┌──

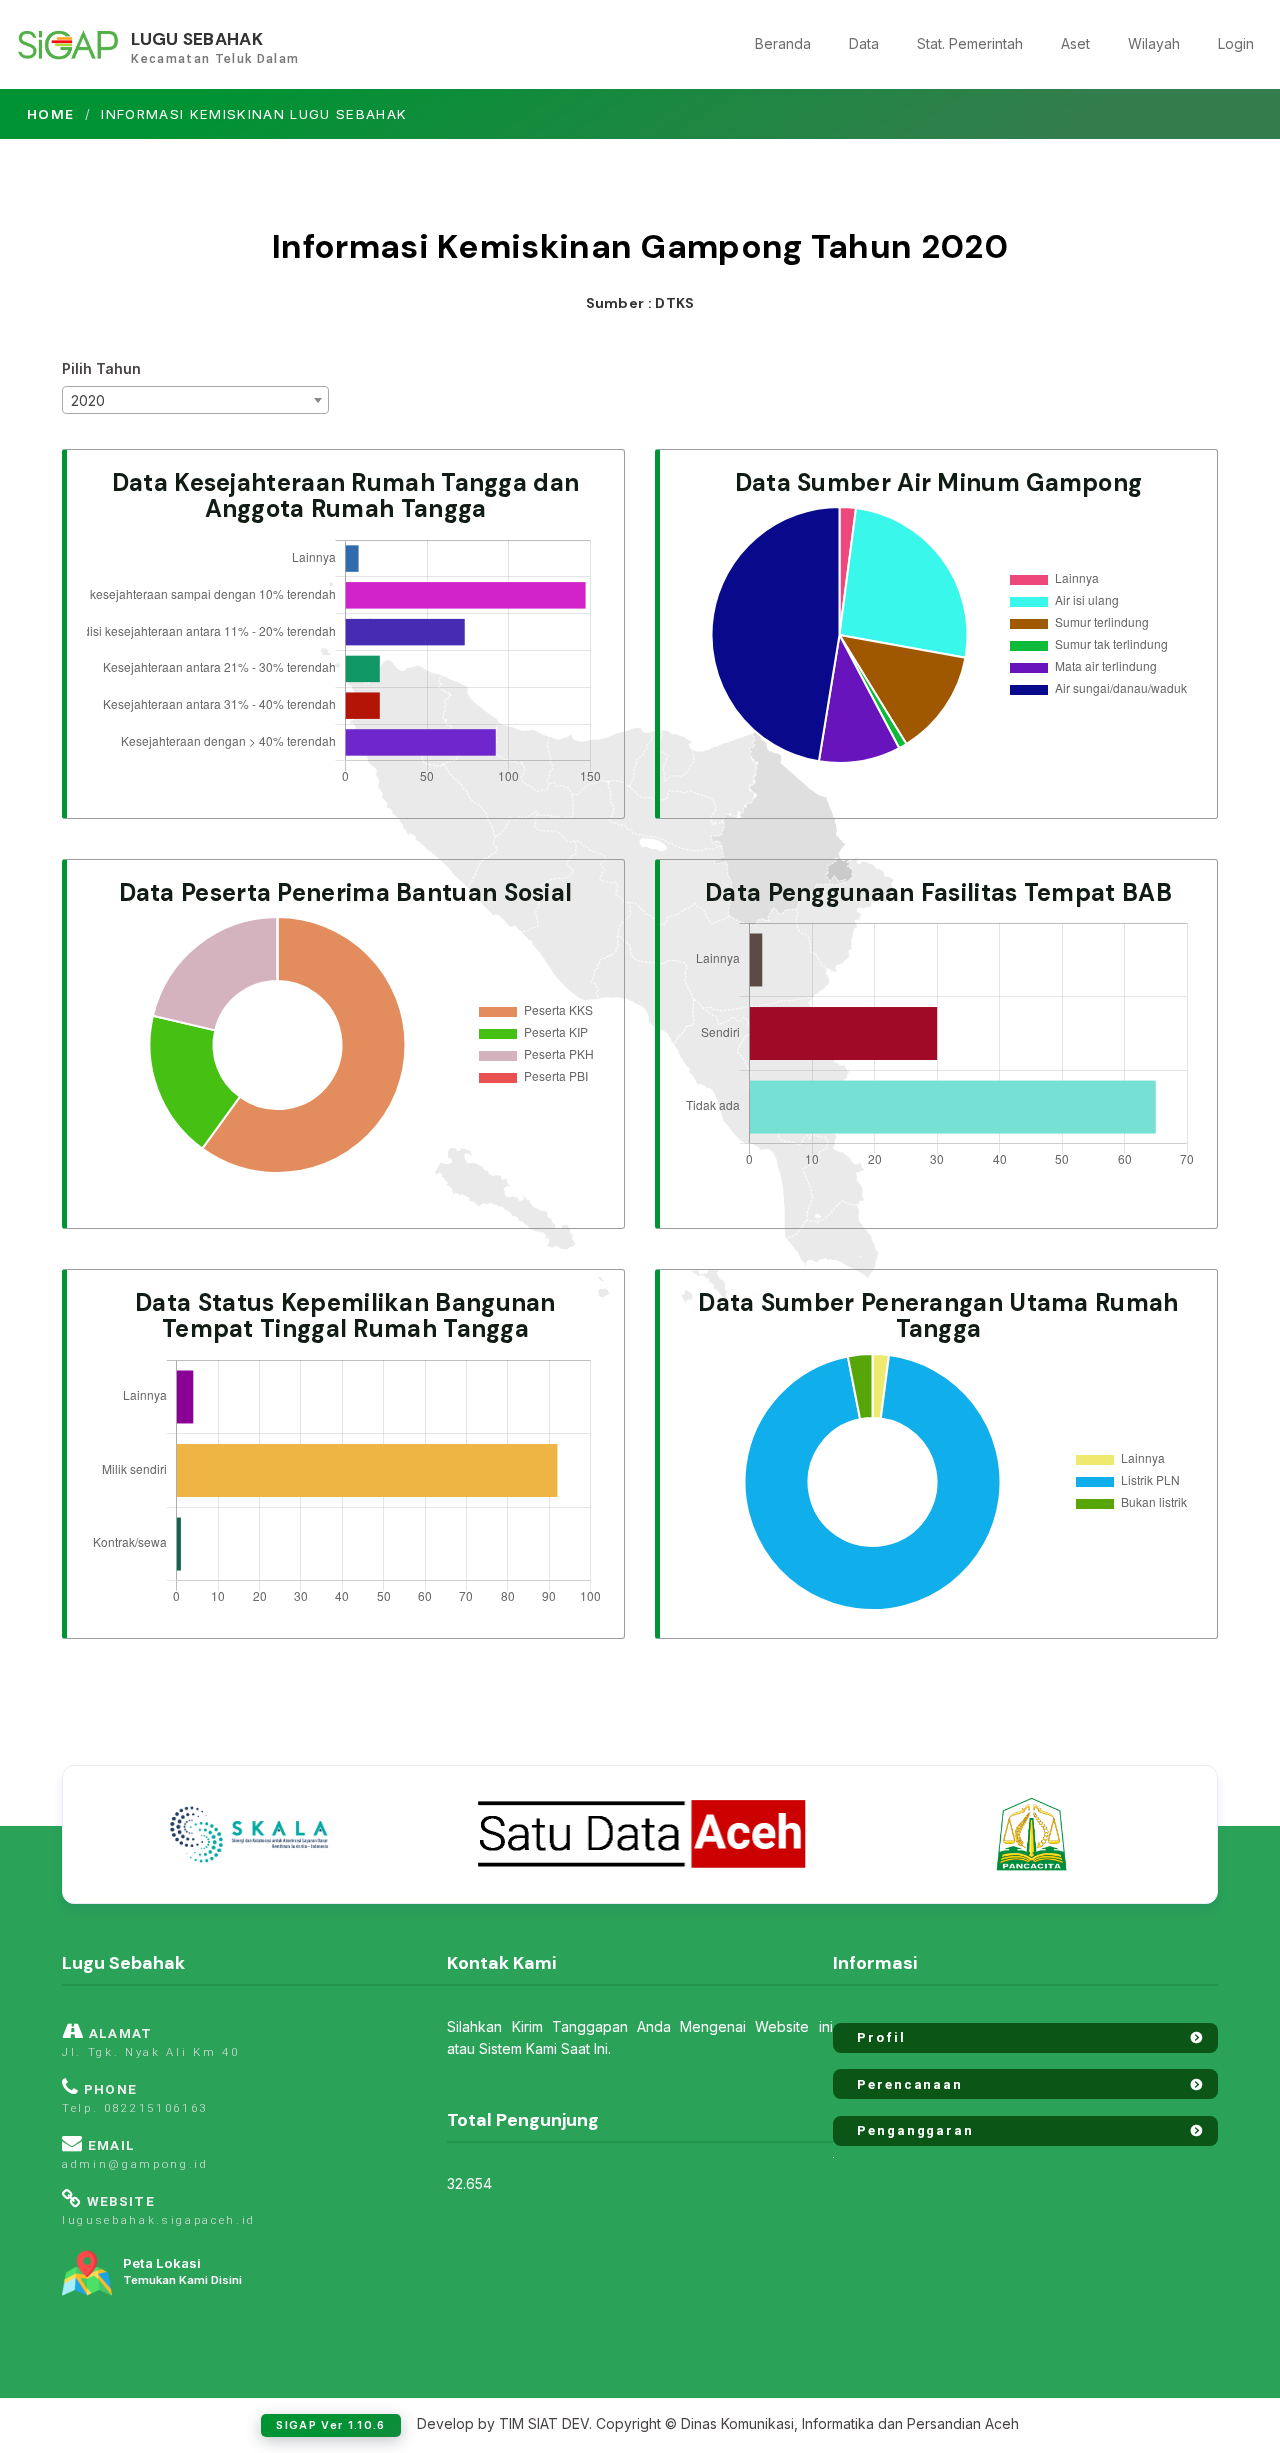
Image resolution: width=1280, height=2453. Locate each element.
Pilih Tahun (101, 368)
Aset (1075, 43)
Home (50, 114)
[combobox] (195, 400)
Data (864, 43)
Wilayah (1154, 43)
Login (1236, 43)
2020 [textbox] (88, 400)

└──
┌──

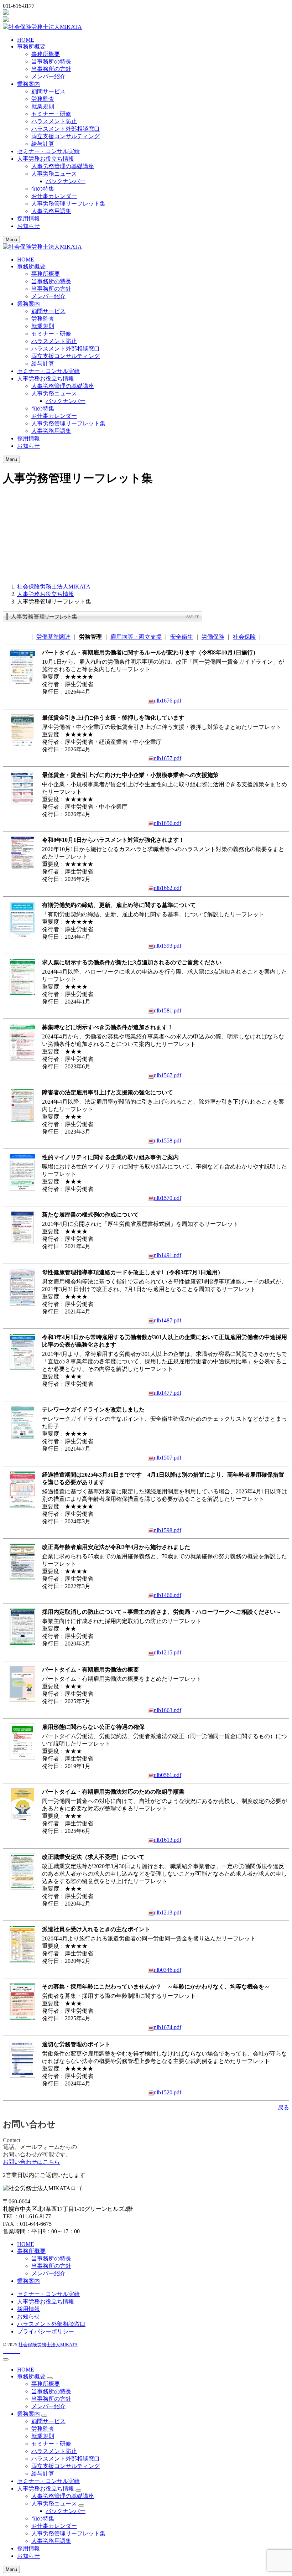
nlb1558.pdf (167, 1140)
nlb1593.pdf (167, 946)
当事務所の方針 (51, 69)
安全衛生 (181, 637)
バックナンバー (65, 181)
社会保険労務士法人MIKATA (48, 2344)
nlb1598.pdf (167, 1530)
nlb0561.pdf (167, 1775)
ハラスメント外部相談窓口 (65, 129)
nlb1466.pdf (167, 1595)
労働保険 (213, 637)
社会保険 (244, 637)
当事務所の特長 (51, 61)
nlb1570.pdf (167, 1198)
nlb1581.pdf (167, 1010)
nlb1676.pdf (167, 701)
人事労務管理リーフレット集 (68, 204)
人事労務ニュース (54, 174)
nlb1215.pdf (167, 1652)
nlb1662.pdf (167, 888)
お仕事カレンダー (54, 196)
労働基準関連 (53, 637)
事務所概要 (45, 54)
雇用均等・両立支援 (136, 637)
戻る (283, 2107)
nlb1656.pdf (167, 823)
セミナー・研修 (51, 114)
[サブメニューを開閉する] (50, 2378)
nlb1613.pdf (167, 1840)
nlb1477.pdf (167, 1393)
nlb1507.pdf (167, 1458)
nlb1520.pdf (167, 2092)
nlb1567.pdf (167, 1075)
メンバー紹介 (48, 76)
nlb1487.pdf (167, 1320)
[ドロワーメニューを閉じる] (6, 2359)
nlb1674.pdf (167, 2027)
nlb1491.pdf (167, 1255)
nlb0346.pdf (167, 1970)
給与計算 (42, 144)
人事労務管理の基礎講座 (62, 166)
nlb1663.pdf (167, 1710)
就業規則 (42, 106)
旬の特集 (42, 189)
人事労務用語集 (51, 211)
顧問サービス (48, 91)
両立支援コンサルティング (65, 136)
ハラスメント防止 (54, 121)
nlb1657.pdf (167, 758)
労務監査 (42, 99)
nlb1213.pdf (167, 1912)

└──
┌──

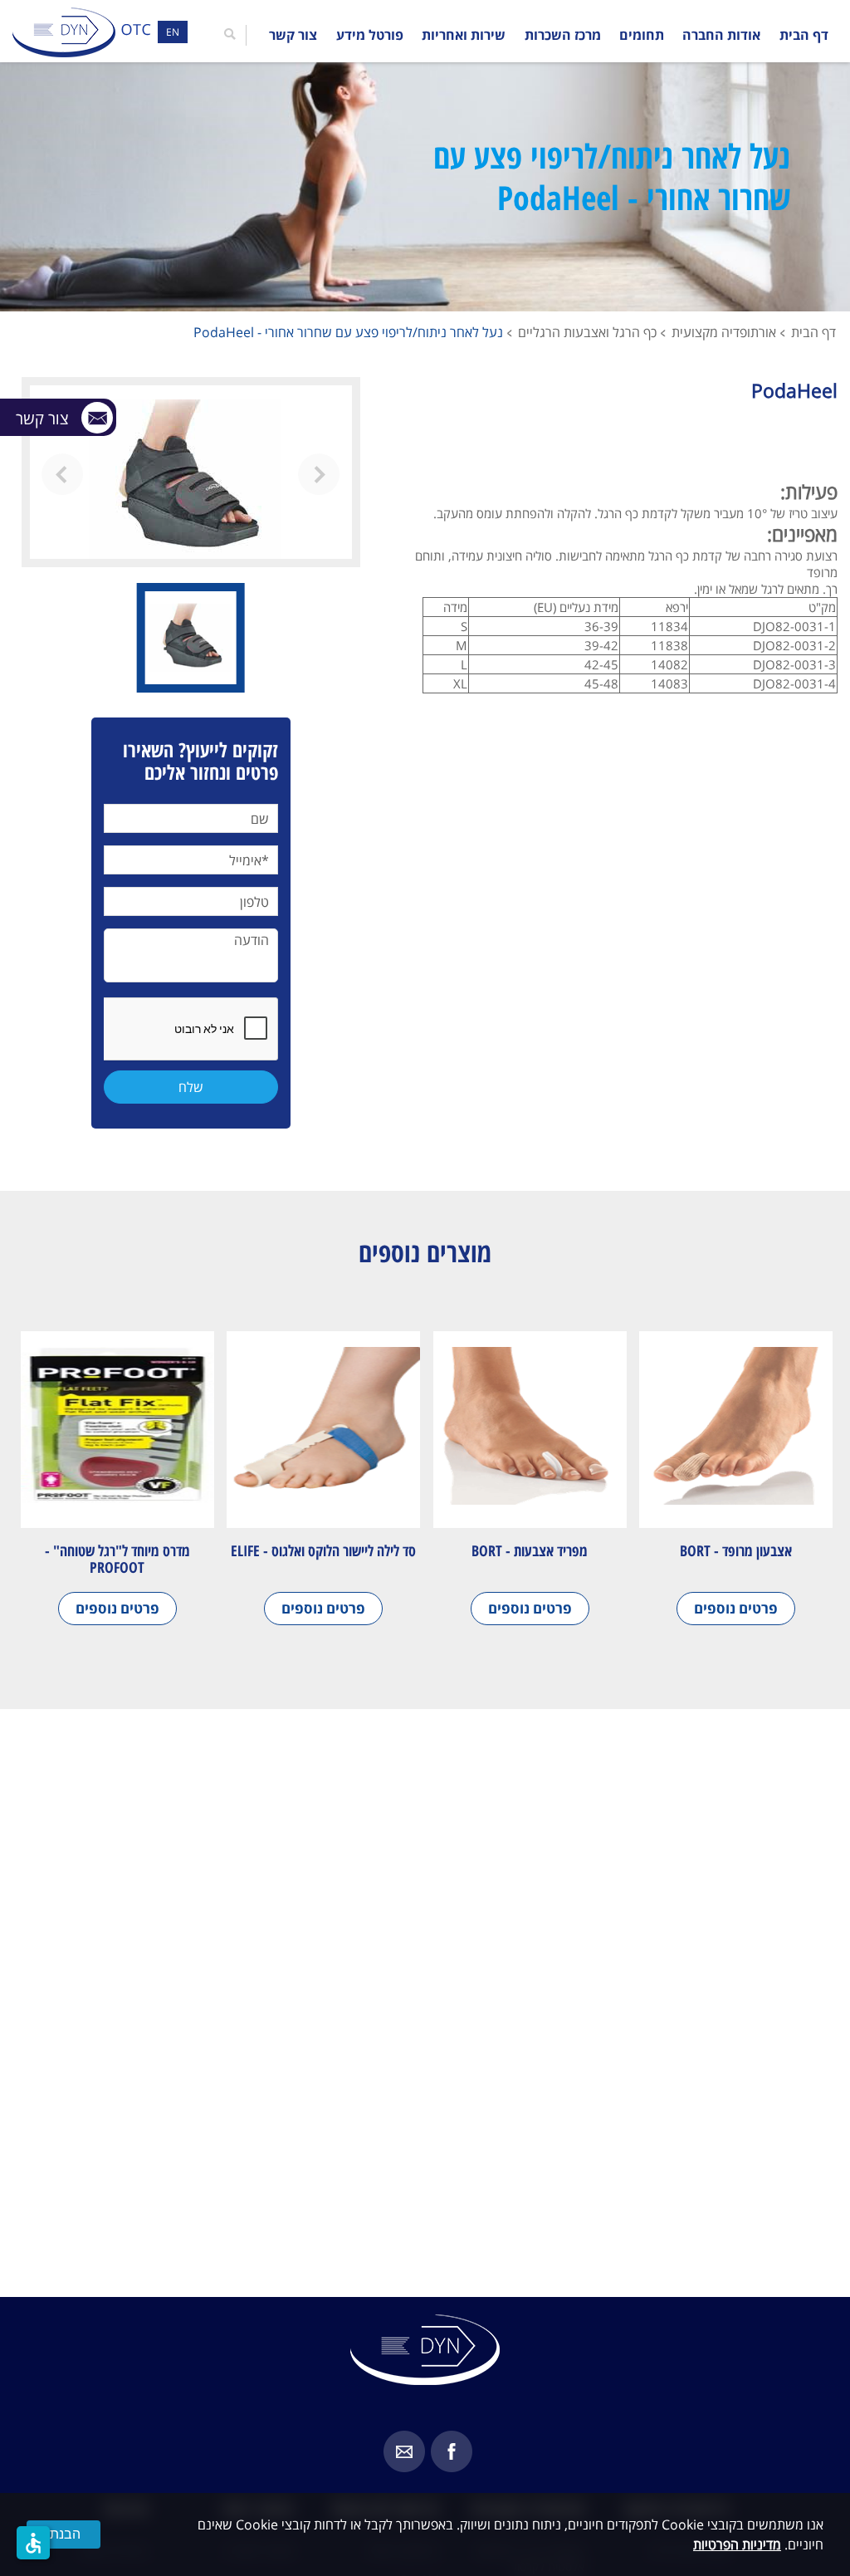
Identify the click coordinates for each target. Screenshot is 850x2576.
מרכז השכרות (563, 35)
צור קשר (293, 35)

└──

#### Instructions for the task
Please return all lines above in which the string "each" is found.

#### Result
Image resolution: width=1280, height=2453. Locate each element.
Identify the click coordinates for each target. Screenshot is 850x2576.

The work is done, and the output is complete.